JT: When a district says to a parents' attorney: "we're willing to give you everything you've asked for, all of the educational services and a reasonable amount of attorneys' fees," and when the attorney says "no—I am seeking an order from a hearing officer based on my belief that you aren't going to do what you say you're going to do"—the Fifth Circuit said: No. You are not going to be rewarded with attorney fees; you are going to be held to have unreasonably delayed and protracted litigation.

TSALD: Am I correct that the District offered some amount of attorney fees as part of the original settlement offer?

JT: Yes, the District offered $3,000 in fees, and we asked for a statement of his fees at the resolution session. He refused to specify the amount to the District at that time or throughout the due process litigation. Later in district court, we learned that we were within $1,000 of the amount he had billed up to the point of the resolution meeting. I told the Fifth Circuit, if he had told us the amount back when we asked for it, basically, we wouldn't be here.

TSALD: What advice do you have for school districts based on this case?

JT: Richard R. really emphasizes the IDEA 2004 resolution session that is required to take place within 15 days of receipt of the due process complaint. Districts shouldn't waive them except in very exceptional circumstances. I would advise districts to take the resolution session very seriously. Have someone there from the district who is authorized to offer settlement and encourage meaningful participation from the parents.

Of course, in our case, the attorney and parents walked out after five minutes. If you're not given the opportunity to have a meaningful discussion, at least document that so you're prepared to defend yourself later on. Be prepared to offer in writing what you're willing to do, and follow up afterwards.

TSALD: Any advice for districts dealing with multiple or difficult cases of litigation?

JT: Always stay focused on what's best for the children.

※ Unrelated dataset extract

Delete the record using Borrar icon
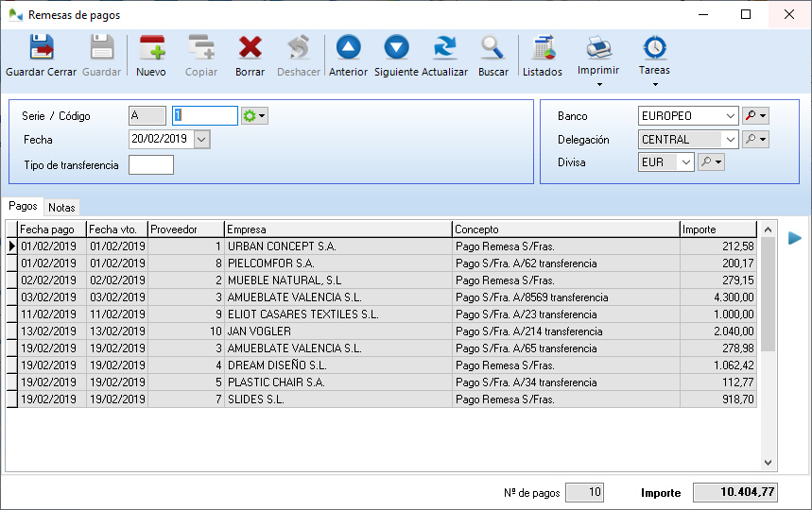The height and width of the screenshot is (510, 812). tap(250, 48)
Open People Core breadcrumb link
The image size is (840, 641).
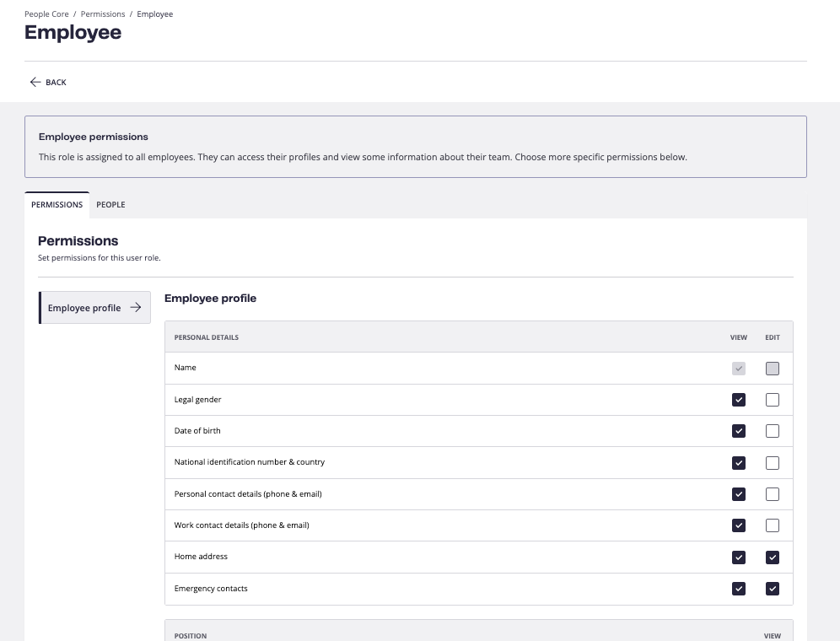tap(46, 14)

That's something El Paso was really good at throughout this experience. Also, it's good to make it clear in writing from early on in a "prior written notice"—even before a due process complaint has been filed if the district knows about a problem-- that there is not really a dispute, there's no need for litigation, that the district is willing to do whatever needs to be done. If the district does not find out about the problem before the due process complaint is filed, then it is important to make clear early on in the 10-day prior written notice response, that there is not really a dispute. Districts should treat that [prior written notice] as a mechanism to show that we're committed to finding a resolution and we don't need to go to hearing. It's really the intent of the IDEA; the IDEA sets forth a resolution process which is intended to minimize litigation. Districts can use those statutory provisions for their benefit.

TSALD: Anything else to add?

JT: I'm really happy for the District. I think this decision will be very beneficial for public school districts across the Fifth Circuit and should definitely send a clear message to parents and their attorneys that they have their own obligations under the IDEA as well, which includes the duty to meaningfully participate in a school district's efforts to resolve disputes under the IDEA without the need for litigation.

Joe Tanguma will be arguing before the Fifth Circuit again in early March, in A.O. as next friend of M.W. v. El Paso Ind. Sch. Dist.